UNESCO Report: Universal Primary Education a Long Way Off

The United Nations Educational, Scientific and Cultural Organization (UNESCO), states in a new report that in order to get every child in an elementary school classroom by 2015, 4 million more teachers will be needed.

The report says that there is a serious global shortage of teachers in 93 countries, says Rebecca Klein of The Huffington Post.  If these countries are to achieve universal primary education (UPE) in the next few years, they will need to hire millions more teachers. The report was released to correspond with World Teachers’ Day on Sunday.

Experts say that universal primary education will probably not occur by 2015, but hope it will happen in the near future.  Still, to get all young people in school by 2020, the world will need 12 million additional teachers.

At this time, there are 58 million children of primary school age worldwide who are not in classrooms. The most severe shortage of teachers is in sub-Saharan Africa, where 70% of countries do not have enough teachers; where schools are overcrowded; and where maintenance and resources are severely lacking. A third-grade teacher in South Africa, Nomzekelo Ndibongo, said children are leaving school:

“These conditions caused some of these children to drop out of school because they cannot cope with broken chairs, broken desks and sitting on bricks, and classrooms with no doors and broken windows. So many of them dropped out,” Ndibongo said in a case study provided by UNESCO to The Huffington Post.

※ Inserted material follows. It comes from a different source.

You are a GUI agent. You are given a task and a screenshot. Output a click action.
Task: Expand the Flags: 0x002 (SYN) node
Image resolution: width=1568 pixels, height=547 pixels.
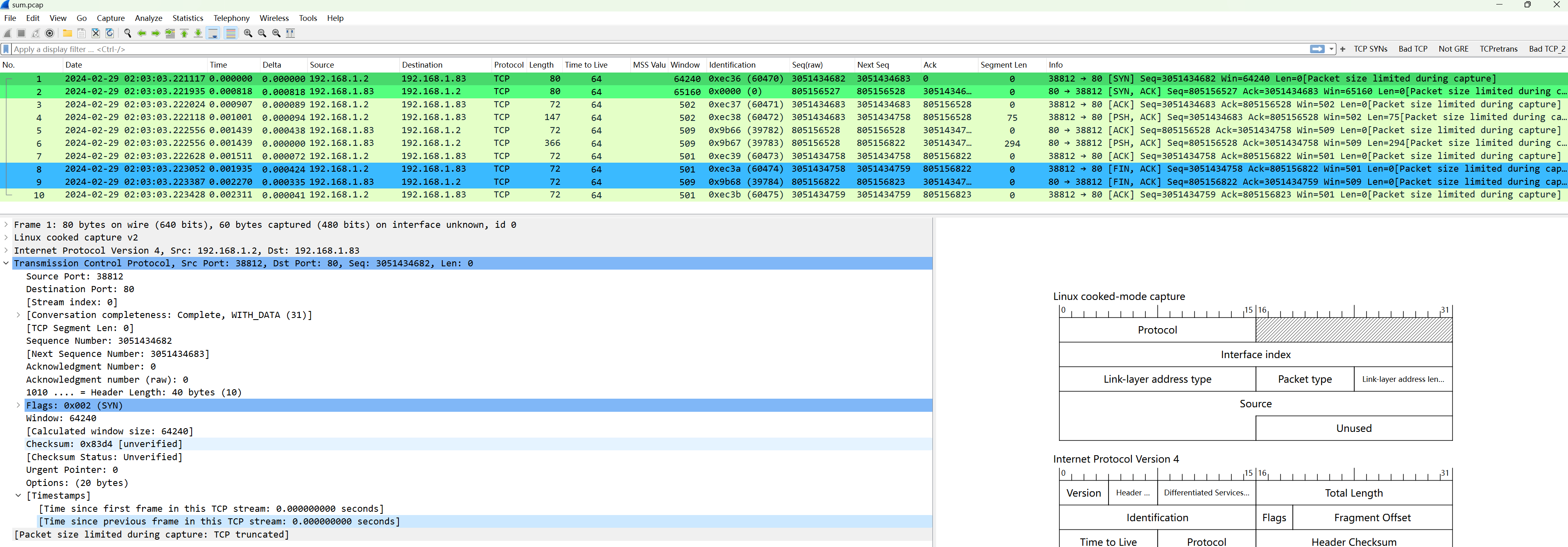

The goal of universal primary education by 2020 in this region would cost billions, which most countries do not have. Some would have to rely on donations from outside their countries. On top of this, properly trained teachers who measure up to national standards are hard to find in 30 of the 91 countries that were part of UNESCO’s research.

“Having enough teachers is a necessary but not a sufficient condition to improve education quality: newly hired teachers also need to be motivated, well trained and willing to expand their pedagogical toolkits,” the report notes.

For UPE by 2020, the countries will need to add about 2.4 million new teachers and 10.2 million replacement teachers for those who leave the profession because of attrition. The Arab States come in at second for having the greatest shortage of teachers, largely due to the growth of the school-age children population. In order to achieve UPE in 2030, half a million new teachers will be needed and 2.1 million will be needed to replace those who have left due to attrition.

In the Central African Republic, pupil-teacher ratio is the highest in the world at 80:1 and only 72% of primary-age children are enrolled in school. Here, the country will have to triple public spending on primary education to hire enough teachers by 2020, and that will only pay teachers’ salaries. More will be needed for teacher education, school construction and learning materials.

People who are teaching need at least a quality and relevant secondary education. But in many low-income countries this kind of education is hard to come by, so at least 10% of expected upper secondary school graduates would need to be channeled into primary teacher education programs in order to have UPE by 2020. In Niger, 30% 0f all graduates would have to become teachers to fill the necessary positions. In Benin, Equatorial Guinea, Ghana, and Liberia, training existing teachers is more important than recruiting new teachers. In Ethiopia around 20% of primary school teachers in grades 1 – 4 were trained in 2010-2011, compared to 83% in grades 5 to 8. Only 1% of teachers in Somali were trained and 4% in Afar, the two most remote rural regions, compared to 43% in Addis Ababa.

UPE will be blocked by teacher shortages unless something is done right now. Regions must also prepare for a growing number of students in already overcrowded classrooms. This pressure has led some countries to hire untrained teachers. The UNESCO report states:

This short-term approach will not deliver the promise of UPE and the ambitions of the post-2015 era, whereby every child is in school and learning.